Below are records; output exactly the lines from the one with "Task: Pick the red scissors cut tool" through their final line.

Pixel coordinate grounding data
"""

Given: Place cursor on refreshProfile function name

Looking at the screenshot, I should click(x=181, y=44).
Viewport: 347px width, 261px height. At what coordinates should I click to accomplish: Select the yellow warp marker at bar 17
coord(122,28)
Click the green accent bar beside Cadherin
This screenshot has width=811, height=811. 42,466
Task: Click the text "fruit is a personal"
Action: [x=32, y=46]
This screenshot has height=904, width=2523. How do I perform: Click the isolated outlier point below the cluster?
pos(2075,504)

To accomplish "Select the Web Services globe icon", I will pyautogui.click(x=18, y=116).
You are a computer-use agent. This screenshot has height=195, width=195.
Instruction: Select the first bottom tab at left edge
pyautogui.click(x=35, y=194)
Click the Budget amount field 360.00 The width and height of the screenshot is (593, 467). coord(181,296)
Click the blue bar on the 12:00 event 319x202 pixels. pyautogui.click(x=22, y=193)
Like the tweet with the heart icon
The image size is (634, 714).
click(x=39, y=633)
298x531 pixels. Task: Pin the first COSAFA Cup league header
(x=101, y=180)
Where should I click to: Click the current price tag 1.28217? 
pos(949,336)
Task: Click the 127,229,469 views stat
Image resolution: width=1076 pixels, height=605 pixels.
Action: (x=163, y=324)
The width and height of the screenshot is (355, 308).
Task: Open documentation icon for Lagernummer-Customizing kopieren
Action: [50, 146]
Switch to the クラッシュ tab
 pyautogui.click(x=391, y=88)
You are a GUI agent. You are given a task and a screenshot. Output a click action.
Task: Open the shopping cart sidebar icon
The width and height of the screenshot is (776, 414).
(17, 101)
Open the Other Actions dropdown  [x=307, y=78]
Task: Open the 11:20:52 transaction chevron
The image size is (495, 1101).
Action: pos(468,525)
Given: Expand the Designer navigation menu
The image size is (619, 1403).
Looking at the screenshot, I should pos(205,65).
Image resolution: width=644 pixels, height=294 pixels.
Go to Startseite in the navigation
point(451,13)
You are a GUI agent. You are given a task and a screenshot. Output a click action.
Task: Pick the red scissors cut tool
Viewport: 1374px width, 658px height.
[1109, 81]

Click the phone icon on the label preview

"""

RESPONSE BELOW:
Task: Pick the red scissors cut tool
Viewport: 1374px width, 658px height.
[1109, 81]

Click the phone icon on the label preview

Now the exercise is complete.